Stored items:
-----

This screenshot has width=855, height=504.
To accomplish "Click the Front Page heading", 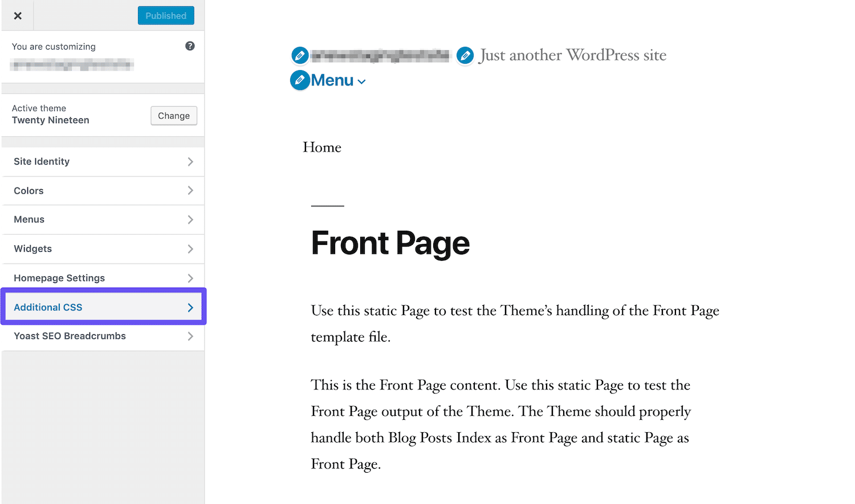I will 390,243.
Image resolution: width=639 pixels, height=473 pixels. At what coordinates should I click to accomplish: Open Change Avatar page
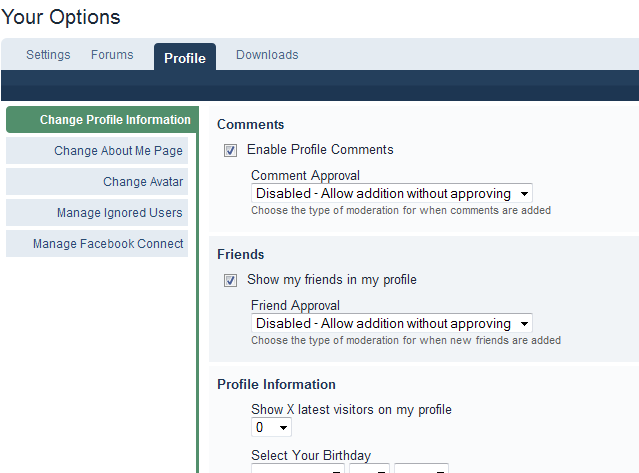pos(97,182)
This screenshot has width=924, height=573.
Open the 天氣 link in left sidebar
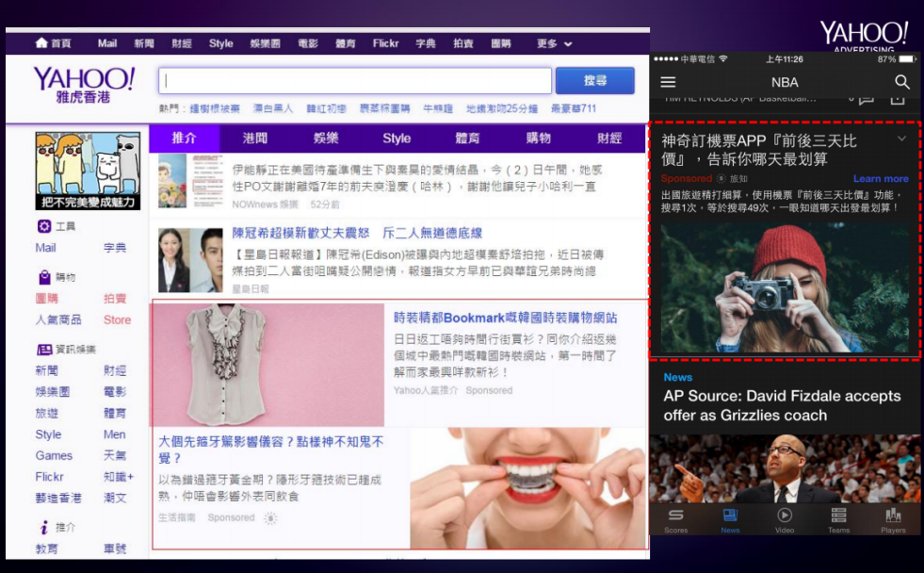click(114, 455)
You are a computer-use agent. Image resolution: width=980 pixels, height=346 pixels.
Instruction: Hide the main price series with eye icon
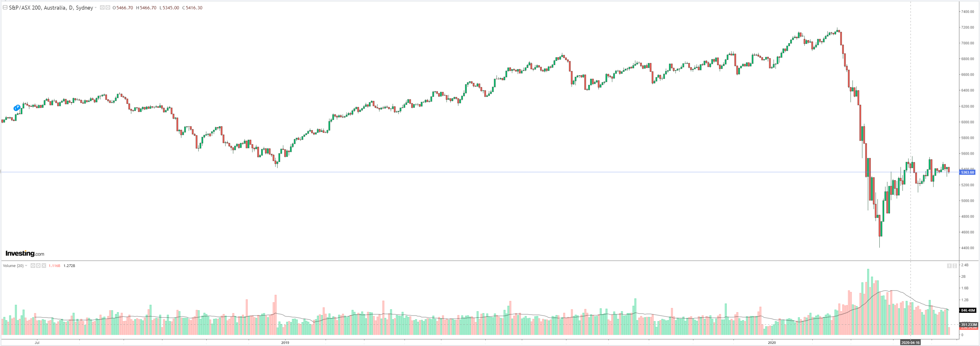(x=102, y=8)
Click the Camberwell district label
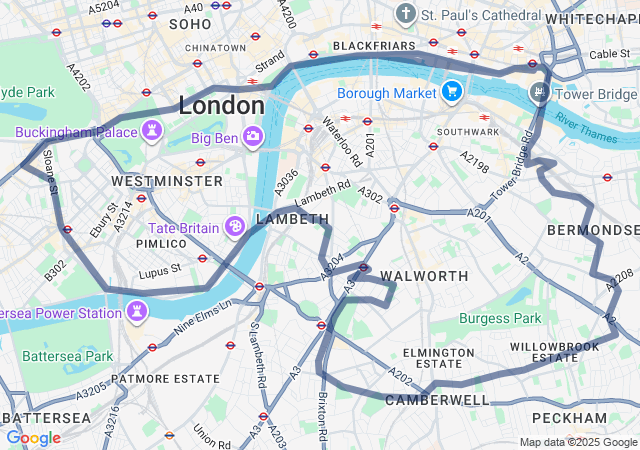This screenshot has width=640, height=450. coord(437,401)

-----

• _What is required_: Retype, word for word, the line containing "Image resolution: width=639" and each line after it through the end of the data, leaving any picture out.

• _Output_:
Image resolution: width=639 pixels, height=473 pixels. At what coordinates should I click to accomplish: Open Change Avatar page
pos(97,182)
This screenshot has width=924, height=573.
Open the 天氣 link in left sidebar
click(114, 455)
You are a computer-use agent. Image resolution: width=980 pixels, height=346 pixels.
Instruction: Hide the main price series with eye icon
(x=102, y=8)
Click the Camberwell district label
This screenshot has width=640, height=450. coord(437,401)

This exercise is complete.